**PROBLEM DESCRIPTION:**
Print the following records word for word, from first to last.

**LISTED RECORDS:**
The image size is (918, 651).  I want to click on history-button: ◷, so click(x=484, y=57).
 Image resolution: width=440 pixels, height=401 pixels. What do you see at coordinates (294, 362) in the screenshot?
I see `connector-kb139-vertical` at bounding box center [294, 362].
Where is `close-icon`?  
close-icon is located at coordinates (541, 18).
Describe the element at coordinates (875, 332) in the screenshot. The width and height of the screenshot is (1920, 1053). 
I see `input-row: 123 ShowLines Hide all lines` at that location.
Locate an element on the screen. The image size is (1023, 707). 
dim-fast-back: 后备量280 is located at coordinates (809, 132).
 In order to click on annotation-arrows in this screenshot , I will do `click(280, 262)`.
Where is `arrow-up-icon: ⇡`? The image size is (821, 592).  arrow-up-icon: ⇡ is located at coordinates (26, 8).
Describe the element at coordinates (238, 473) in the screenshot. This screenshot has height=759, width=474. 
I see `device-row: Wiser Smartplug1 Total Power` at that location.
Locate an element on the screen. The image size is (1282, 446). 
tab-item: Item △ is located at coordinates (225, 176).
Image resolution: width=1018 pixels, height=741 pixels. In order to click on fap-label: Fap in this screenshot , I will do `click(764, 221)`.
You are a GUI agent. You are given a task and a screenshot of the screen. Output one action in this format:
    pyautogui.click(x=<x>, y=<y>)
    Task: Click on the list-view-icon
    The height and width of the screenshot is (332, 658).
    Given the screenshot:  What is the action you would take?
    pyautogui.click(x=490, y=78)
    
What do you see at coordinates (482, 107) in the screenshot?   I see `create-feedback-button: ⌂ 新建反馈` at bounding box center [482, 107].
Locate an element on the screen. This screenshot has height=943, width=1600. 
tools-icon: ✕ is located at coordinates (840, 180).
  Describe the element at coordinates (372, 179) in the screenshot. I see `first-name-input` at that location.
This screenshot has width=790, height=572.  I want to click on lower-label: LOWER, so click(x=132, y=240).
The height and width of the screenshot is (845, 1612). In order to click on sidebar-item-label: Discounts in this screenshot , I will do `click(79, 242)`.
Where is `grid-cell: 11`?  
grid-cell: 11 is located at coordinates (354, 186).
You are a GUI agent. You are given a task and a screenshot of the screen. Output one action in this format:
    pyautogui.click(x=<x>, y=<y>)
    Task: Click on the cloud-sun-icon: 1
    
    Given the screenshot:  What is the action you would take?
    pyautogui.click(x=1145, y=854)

**RESULT FOR THIS TASK:**
The image size is (918, 651).  I want to click on history-button: ◷, so click(x=484, y=57).
 Image resolution: width=440 pixels, height=401 pixels. What do you see at coordinates (294, 362) in the screenshot?
I see `connector-kb139-vertical` at bounding box center [294, 362].
Where is `close-icon`?  
close-icon is located at coordinates (541, 18).
Describe the element at coordinates (875, 332) in the screenshot. The width and height of the screenshot is (1920, 1053). 
I see `input-row: 123 ShowLines Hide all lines` at that location.
Locate an element on the screen. The image size is (1023, 707). 
dim-fast-back: 后备量280 is located at coordinates (809, 132).
 In order to click on annotation-arrows in this screenshot , I will do `click(280, 262)`.
Where is `arrow-up-icon: ⇡`? The image size is (821, 592).  arrow-up-icon: ⇡ is located at coordinates (26, 8).
Describe the element at coordinates (238, 473) in the screenshot. This screenshot has height=759, width=474. 
I see `device-row: Wiser Smartplug1 Total Power` at that location.
Locate an element on the screen. The image size is (1282, 446). 
tab-item: Item △ is located at coordinates (225, 176).
Image resolution: width=1018 pixels, height=741 pixels. In order to click on fap-label: Fap in this screenshot , I will do `click(764, 221)`.
You are a GUI agent. You are given a task and a screenshot of the screen. Output one action in this format:
    pyautogui.click(x=<x>, y=<y>)
    Task: Click on the list-view-icon
    The height and width of the screenshot is (332, 658).
    Given the screenshot:  What is the action you would take?
    pyautogui.click(x=490, y=78)
    
What do you see at coordinates (482, 107) in the screenshot?   I see `create-feedback-button: ⌂ 新建反馈` at bounding box center [482, 107].
Locate an element on the screen. This screenshot has height=943, width=1600. 
tools-icon: ✕ is located at coordinates (840, 180).
  Describe the element at coordinates (372, 179) in the screenshot. I see `first-name-input` at that location.
This screenshot has width=790, height=572.  I want to click on lower-label: LOWER, so click(x=132, y=240).
The height and width of the screenshot is (845, 1612). In order to click on sidebar-item-label: Discounts in this screenshot , I will do `click(79, 242)`.
Where is `grid-cell: 11`?  
grid-cell: 11 is located at coordinates (354, 186).
You are a GUI agent. You are given a task and a screenshot of the screen. Output one action in this format:
    pyautogui.click(x=<x>, y=<y>)
    Task: Click on the cloud-sun-icon: 1
    
    Given the screenshot:  What is the action you would take?
    pyautogui.click(x=1145, y=854)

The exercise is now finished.